5. Universalism believes in the final harmony of all souls with God. This is the conclusion of the whole matters as I have already indicated in my opening remarks. There remains to say but this: We are all facing eternity. We must go into the next life exactly as we leave this. If we have used our opportunities here, we enter there rejoicing in the reward of our spiritual possessions; if we have wasted our opportunities here, we enter there with shame and sorroe and suffering for our lack which we can no longer hide. We enter there with much or little of eternal life, to begin anew. We must face there the Judgment day to which every human soul must come. But it is the absolutely just judgment of God, which is all we can ask. And we should remember that in this judgment, when the evil is divide from the good, the line of cleavage must not fall between men, dividing those men who are bad from those men who are good, for that can not be done, for all are bad in some measure and all who are good in some measure, but the line of cleavage must fall through every individual man, dividing that which is good in the man from that which is evil in him. And this judgment is the judgment of our Heavenly Father, who reighns thre as He reigns here, and His nature does not change. As His love is here in this world, with tireless energy struggling for our salvation through every appointed means, so will He seek His lost one everywhere, seek not until weary and discouraged, but until the lost is found.
I am a Universalist because I believe in a God who is infinitely perfect, who in perfect love conceived of this creation, in perfect wisdom planned, and with perfect power will execute and bring to its final good. In carrying out this divine plan He uses the best means; He sends His Son to be the divine teacher and exemplar; His Spirit illuminates and inspires; He rewards virtue and punishes sin; and continues to show His perfect will until all men shall see that His will is best and turn to it of their own free will, and at last there shall be one people and God Himself shall be their God.
There is a completeness and beauty and satisfaction and inspirtation in this view of a God of universal perfection, whose universal purpose shall find a universal fulfilment. In it are solved the problems of evil, for we see that evil has an end, sin shall be finished and everlasting righteousness be brought in and God shall be all in all.
And, too, in carrying comfort to sorrowing hearts does Universalism rise triumphant; for, without violating its faith, it can comfort every heart, by telling that the life that has gone out, perhaps in shadow, has not gone to everlasting separation, but that through wandering wide and long, throuh paths of trial and sorrow and chastening and pain, loving hearts shall come home to the Father’s house, the door of which can never close as long as a single child of His remains without.
I am a Universalist because I am a Christian, and my faith in God and His Christ, the Saviour, will not let me ship short of a successful consummation — that the most wretched prodical of us all shall sometime come to himself in the far country to which his sin has led him, and turn with eager feet and repentant heart to his Father’s house.

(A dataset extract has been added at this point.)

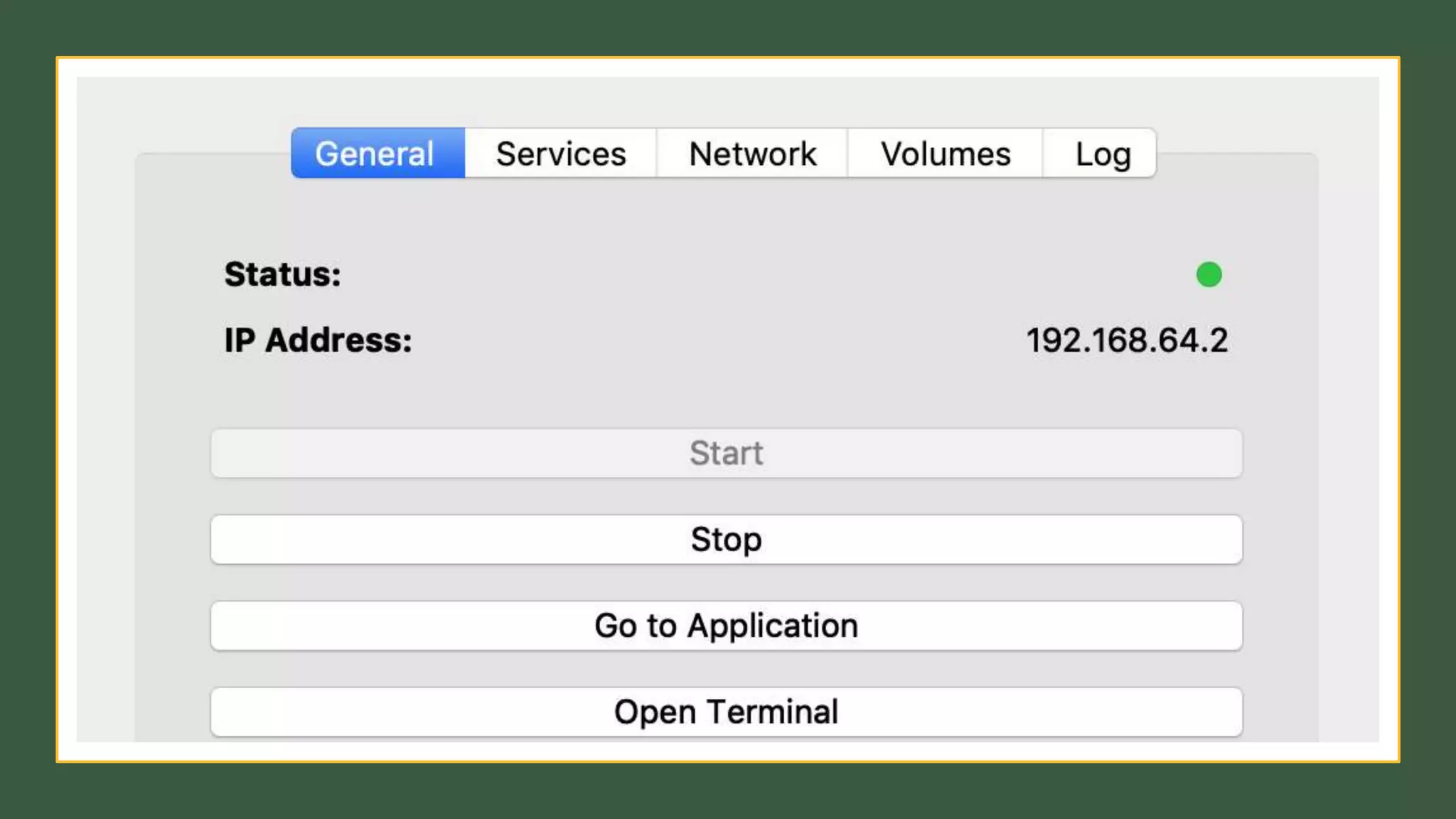Click the green running status indicator
This screenshot has width=1456, height=819.
pyautogui.click(x=1209, y=274)
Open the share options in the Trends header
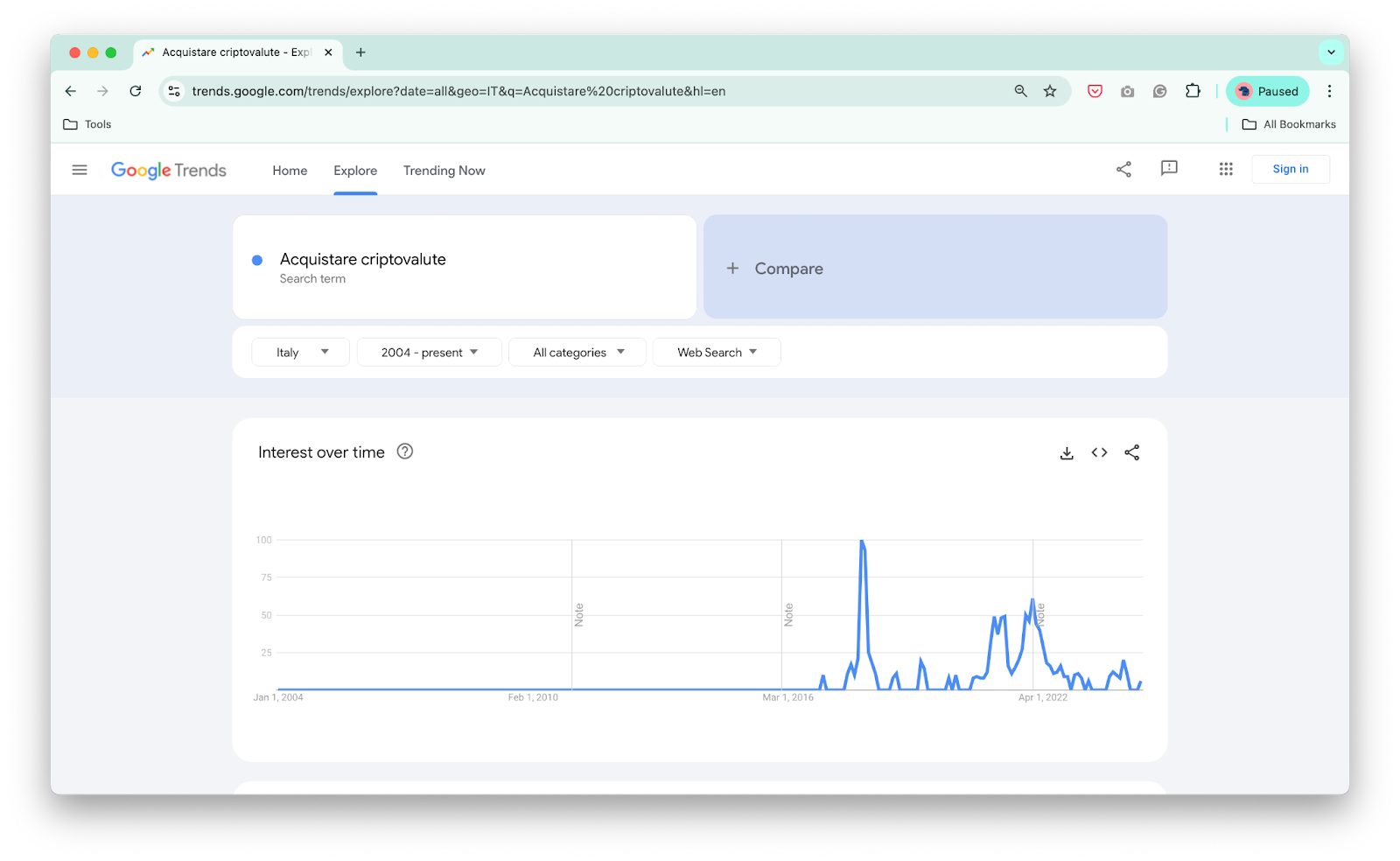The height and width of the screenshot is (861, 1400). click(1124, 169)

And now, brothers and sisters, I have told youo why I am a Universalist. Had I the time I should like to tell you further of Universalist observance of the holy sacraments, its inspiration to practical service in this great vineyard of the Lord where laborers are so needed, but I close with this one word of appeal for unity among the Christian forces, and that the Universalists be not excluded from the ranks simply because they believe that the cause for which we are all enlisted will be successful in the end. And when you cal the roll of the great army of Christ forget not to number among the loyal soliders a band of pioneers, way on the frontier, who in faith have incribed upon their banner, “Victory for Christ.”